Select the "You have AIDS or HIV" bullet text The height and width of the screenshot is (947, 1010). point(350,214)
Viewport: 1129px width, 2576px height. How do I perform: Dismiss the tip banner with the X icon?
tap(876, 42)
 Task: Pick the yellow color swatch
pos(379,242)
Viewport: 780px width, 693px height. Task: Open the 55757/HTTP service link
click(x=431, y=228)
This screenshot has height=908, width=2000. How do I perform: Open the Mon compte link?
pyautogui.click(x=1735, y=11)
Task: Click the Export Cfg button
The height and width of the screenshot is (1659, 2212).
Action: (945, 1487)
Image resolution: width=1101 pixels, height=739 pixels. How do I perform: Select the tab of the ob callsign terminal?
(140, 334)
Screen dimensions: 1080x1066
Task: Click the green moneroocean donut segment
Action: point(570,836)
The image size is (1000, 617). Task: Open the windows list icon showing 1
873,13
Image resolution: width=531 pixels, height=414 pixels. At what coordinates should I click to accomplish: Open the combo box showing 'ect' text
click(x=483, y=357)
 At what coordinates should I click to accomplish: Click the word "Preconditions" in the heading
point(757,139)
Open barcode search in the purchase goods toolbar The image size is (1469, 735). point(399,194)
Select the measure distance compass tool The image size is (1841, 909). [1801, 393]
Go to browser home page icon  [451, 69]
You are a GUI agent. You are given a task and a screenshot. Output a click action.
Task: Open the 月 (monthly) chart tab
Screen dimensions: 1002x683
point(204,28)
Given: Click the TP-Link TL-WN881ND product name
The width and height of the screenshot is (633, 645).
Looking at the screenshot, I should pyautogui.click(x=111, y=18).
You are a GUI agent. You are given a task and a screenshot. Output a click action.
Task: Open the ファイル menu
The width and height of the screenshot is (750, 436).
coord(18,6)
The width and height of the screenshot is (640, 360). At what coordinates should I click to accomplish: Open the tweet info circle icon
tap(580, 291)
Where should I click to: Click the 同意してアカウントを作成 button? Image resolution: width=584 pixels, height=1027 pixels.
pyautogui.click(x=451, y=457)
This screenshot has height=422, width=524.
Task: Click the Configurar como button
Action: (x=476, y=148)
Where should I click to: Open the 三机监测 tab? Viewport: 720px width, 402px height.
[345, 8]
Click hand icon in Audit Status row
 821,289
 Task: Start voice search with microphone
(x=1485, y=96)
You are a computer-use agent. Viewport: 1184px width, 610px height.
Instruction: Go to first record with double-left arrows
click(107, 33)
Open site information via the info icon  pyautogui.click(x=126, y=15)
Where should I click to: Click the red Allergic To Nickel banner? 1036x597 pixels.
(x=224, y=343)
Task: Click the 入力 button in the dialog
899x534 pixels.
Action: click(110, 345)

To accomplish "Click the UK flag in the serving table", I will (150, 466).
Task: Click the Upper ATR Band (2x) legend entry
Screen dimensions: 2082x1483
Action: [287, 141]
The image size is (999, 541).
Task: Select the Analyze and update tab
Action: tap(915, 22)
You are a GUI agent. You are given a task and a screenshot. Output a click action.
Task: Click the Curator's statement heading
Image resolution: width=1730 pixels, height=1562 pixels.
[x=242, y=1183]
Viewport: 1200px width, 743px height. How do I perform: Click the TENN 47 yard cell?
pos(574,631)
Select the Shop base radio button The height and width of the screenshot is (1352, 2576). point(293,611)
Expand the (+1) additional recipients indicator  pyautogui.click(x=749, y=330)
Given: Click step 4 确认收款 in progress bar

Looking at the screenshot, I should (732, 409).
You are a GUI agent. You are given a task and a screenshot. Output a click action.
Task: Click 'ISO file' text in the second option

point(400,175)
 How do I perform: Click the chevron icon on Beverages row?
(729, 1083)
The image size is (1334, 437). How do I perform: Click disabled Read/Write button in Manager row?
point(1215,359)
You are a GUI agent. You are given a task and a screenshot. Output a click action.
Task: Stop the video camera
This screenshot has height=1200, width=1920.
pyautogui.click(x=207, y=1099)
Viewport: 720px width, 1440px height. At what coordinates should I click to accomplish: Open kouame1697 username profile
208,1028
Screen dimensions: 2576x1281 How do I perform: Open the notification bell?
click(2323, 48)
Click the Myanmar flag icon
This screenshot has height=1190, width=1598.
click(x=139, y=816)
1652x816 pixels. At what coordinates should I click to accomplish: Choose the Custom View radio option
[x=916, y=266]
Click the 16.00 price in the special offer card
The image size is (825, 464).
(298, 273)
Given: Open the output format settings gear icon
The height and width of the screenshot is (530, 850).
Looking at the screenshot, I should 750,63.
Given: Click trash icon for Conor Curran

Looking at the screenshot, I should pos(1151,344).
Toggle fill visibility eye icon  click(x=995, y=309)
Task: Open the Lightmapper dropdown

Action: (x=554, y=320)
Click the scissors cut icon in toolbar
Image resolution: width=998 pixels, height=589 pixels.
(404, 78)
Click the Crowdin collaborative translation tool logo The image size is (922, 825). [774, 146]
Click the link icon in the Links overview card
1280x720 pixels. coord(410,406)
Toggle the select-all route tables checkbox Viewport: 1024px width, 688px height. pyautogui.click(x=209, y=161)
══════
Reproduce every one of the lines above, word for word.

Select the "You have AIDS or HIV" bullet text The height and width of the screenshot is (947, 1010). point(350,214)
Viewport: 1129px width, 2576px height. How do I perform: Dismiss the tip banner with the X icon?
tap(876, 42)
 Task: Pick the yellow color swatch
pos(379,242)
Viewport: 780px width, 693px height. Task: Open the 55757/HTTP service link
click(x=431, y=228)
This screenshot has height=908, width=2000. How do I perform: Open the Mon compte link?
pyautogui.click(x=1735, y=11)
Task: Click the Export Cfg button
The height and width of the screenshot is (1659, 2212).
Action: (945, 1487)
Image resolution: width=1101 pixels, height=739 pixels. How do I perform: Select the tab of the ob callsign terminal?
(140, 334)
Screen dimensions: 1080x1066
Task: Click the green moneroocean donut segment
Action: point(570,836)
The image size is (1000, 617). Task: Open the windows list icon showing 1
873,13
Image resolution: width=531 pixels, height=414 pixels. At what coordinates should I click to accomplish: Open the combo box showing 'ect' text
click(x=483, y=357)
 At what coordinates should I click to accomplish: Click the word "Preconditions" in the heading
point(757,139)
Open barcode search in the purchase goods toolbar The image size is (1469, 735). point(399,194)
Select the measure distance compass tool The image size is (1841, 909). [1801, 393]
Go to browser home page icon  [451, 69]
You are a GUI agent. You are given a task and a screenshot. Output a click action.
Task: Open the 月 (monthly) chart tab
Screen dimensions: 1002x683
point(204,28)
Given: Click the TP-Link TL-WN881ND product name
The width and height of the screenshot is (633, 645).
Looking at the screenshot, I should pyautogui.click(x=111, y=18).
You are a GUI agent. You are given a task and a screenshot. Output a click action.
Task: Open the ファイル menu
The width and height of the screenshot is (750, 436).
coord(18,6)
The width and height of the screenshot is (640, 360). At what coordinates should I click to accomplish: Open the tweet info circle icon
tap(580, 291)
Where should I click to: Click the 同意してアカウントを作成 button? Image resolution: width=584 pixels, height=1027 pixels.
pyautogui.click(x=451, y=457)
This screenshot has height=422, width=524.
Task: Click the Configurar como button
Action: (x=476, y=148)
Where should I click to: Open the 三机监测 tab? Viewport: 720px width, 402px height.
[345, 8]
Click hand icon in Audit Status row
 821,289
 Task: Start voice search with microphone
(x=1485, y=96)
You are a computer-use agent. Viewport: 1184px width, 610px height.
Instruction: Go to first record with double-left arrows
click(107, 33)
Open site information via the info icon  pyautogui.click(x=126, y=15)
Where should I click to: Click the red Allergic To Nickel banner? 1036x597 pixels.
(x=224, y=343)
Task: Click the 入力 button in the dialog
899x534 pixels.
Action: click(110, 345)

To accomplish "Click the UK flag in the serving table", I will (150, 466).
Task: Click the Upper ATR Band (2x) legend entry
Screen dimensions: 2082x1483
Action: [287, 141]
The image size is (999, 541).
Task: Select the Analyze and update tab
Action: tap(915, 22)
You are a GUI agent. You are given a task and a screenshot. Output a click action.
Task: Click the Curator's statement heading
Image resolution: width=1730 pixels, height=1562 pixels.
[x=242, y=1183]
Viewport: 1200px width, 743px height. How do I perform: Click the TENN 47 yard cell?
pos(574,631)
Select the Shop base radio button The height and width of the screenshot is (1352, 2576). point(293,611)
Expand the (+1) additional recipients indicator  pyautogui.click(x=749, y=330)
Given: Click step 4 确认收款 in progress bar

Looking at the screenshot, I should (732, 409).
You are a GUI agent. You are given a task and a screenshot. Output a click action.
Task: Click 'ISO file' text in the second option

point(400,175)
 How do I perform: Click the chevron icon on Beverages row?
(729, 1083)
The image size is (1334, 437). How do I perform: Click disabled Read/Write button in Manager row?
point(1215,359)
You are a GUI agent. You are given a task and a screenshot. Output a click action.
Task: Stop the video camera
This screenshot has height=1200, width=1920.
pyautogui.click(x=207, y=1099)
Viewport: 720px width, 1440px height. At what coordinates should I click to accomplish: Open kouame1697 username profile
208,1028
Screen dimensions: 2576x1281 How do I perform: Open the notification bell?
click(2323, 48)
Click the Myanmar flag icon
This screenshot has height=1190, width=1598.
click(x=139, y=816)
1652x816 pixels. At what coordinates should I click to accomplish: Choose the Custom View radio option
[x=916, y=266]
Click the 16.00 price in the special offer card
The image size is (825, 464).
(298, 273)
Given: Open the output format settings gear icon
The height and width of the screenshot is (530, 850).
Looking at the screenshot, I should 750,63.
Given: Click trash icon for Conor Curran

Looking at the screenshot, I should pos(1151,344).
Toggle fill visibility eye icon  click(x=995, y=309)
Task: Open the Lightmapper dropdown

Action: (x=554, y=320)
Click the scissors cut icon in toolbar
Image resolution: width=998 pixels, height=589 pixels.
(404, 78)
Click the Crowdin collaborative translation tool logo The image size is (922, 825). [774, 146]
Click the link icon in the Links overview card
1280x720 pixels. coord(410,406)
Toggle the select-all route tables checkbox Viewport: 1024px width, 688px height. pyautogui.click(x=209, y=161)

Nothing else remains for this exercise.